TORONTO -- John Tavares and Michael Hutchinson each became fathers in the past year. So when the Toronto Maple Leafs made their annual Christmas visit to The Hospital For Sick Kids on Monday, each said having a child of his own made the visit extra special.
"Being a father now, you appreciate your health and certainly your child's health and how much that impacts you. I couldn't imagine going through something like what these families are going through," said Tavares, whose son was born prior to training camp in September. "It's great to take a few minutes to try to give them something to smile about, take their mind off what they're going through and letting them meet our team. Being a part of this is a great way of trying to give back."

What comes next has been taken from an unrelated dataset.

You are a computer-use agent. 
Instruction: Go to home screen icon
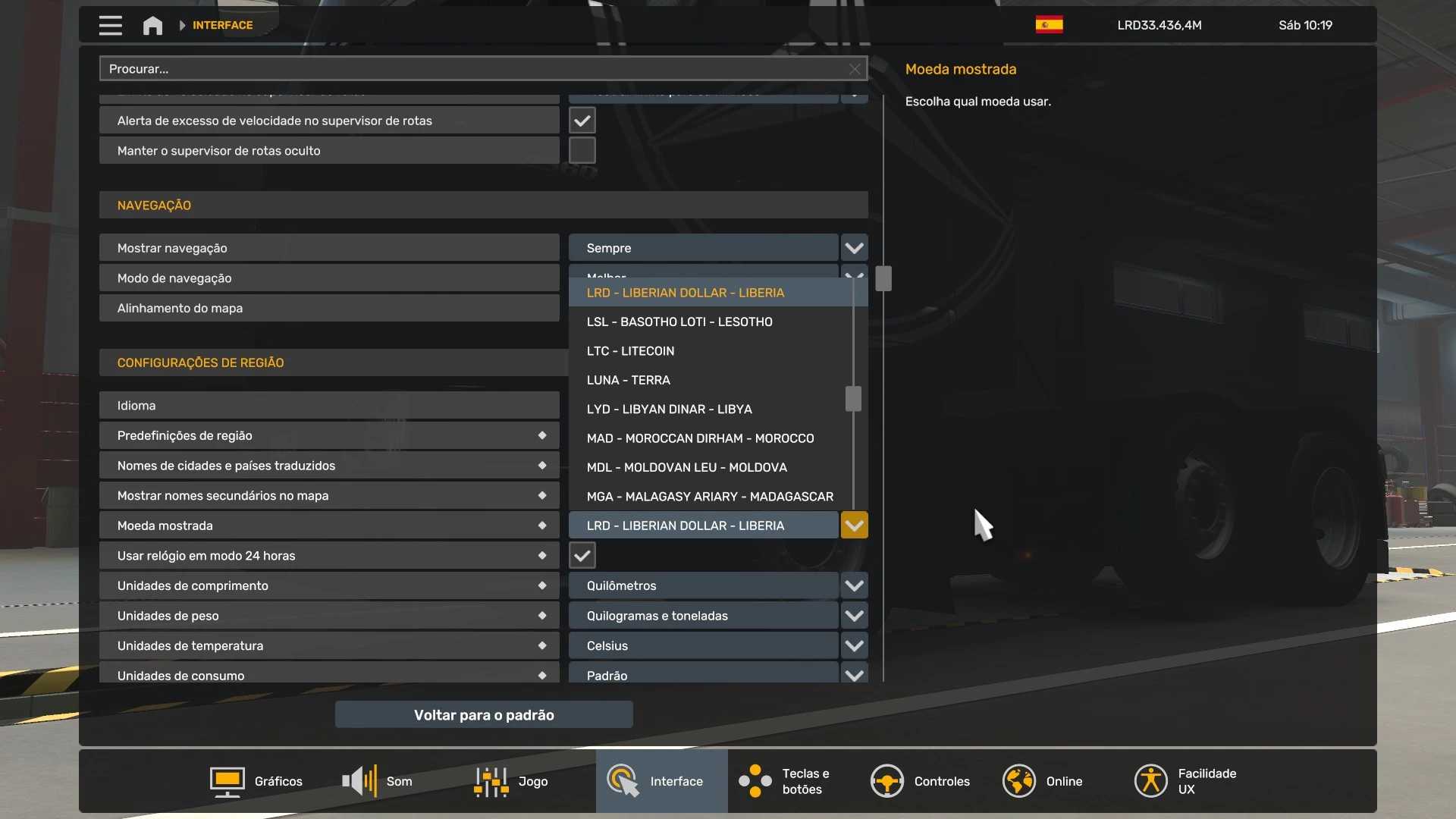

Hutchinson, whose daughter was born as the Maple Leafs began the Eastern Conference First Round against the Boston Bruins in April, said the visit, a team tradition dating back to the 1920s, is a highlight.
"It's amazing the strength of these kids, going through what they have to. Nobody should ever have to, let alone kids," Hutchinson said. "It's amazing seeing how excited they are when you come through the door. It's great spending time with them, playing some games with them, it's a great feeling. This is one of the best parts of the job being able to give back. It's something you look forward to all year this visit."
The value of Maple Leafs visit lasts far beyond the few hours the team is actually on site.
"It's legendary. Patients are talking about it for days and weeks after. It's one of the highlights of the year for our families," said Carolynn Darrell, the hospital's supervisor of family spaces and special events. "All the kids really connect with the players and it acts as a great opportunity to come out of their rooms, get dressed, maybe have a shower for the first time in a few days. It's motivation to get out and forget about why they're here for a few moments. We're so grateful for the relationship we have with the Leafs."
Mitchell Marner has been making hospital visits to meet children since his days with London of the Ontario Hockey League. The Maple Leafs forward said he was inspired to launch his charity, the Marner Assist Fund, after realizing the impact the visits have.
"I saw how much of an impact we had on those kids, so I wanted to just keep doing it on my own. That's why I started my charity, realizing I could make a real difference in someone's life. It's something I want to keep growing and continuing to raise money for."
Coach Sheldon Keefe said he was positively affected by the fighting spirit shown by the patients he met.
"Seeing people here who are fighting and seeing the smiles on people's faces and how they're handling tough times, there's a lot to be said for that," Keefe said. "Everyone is positive here; upbeat and happy to see the Leafs, but it's just the fighting spirit here that is a cool thing to witness."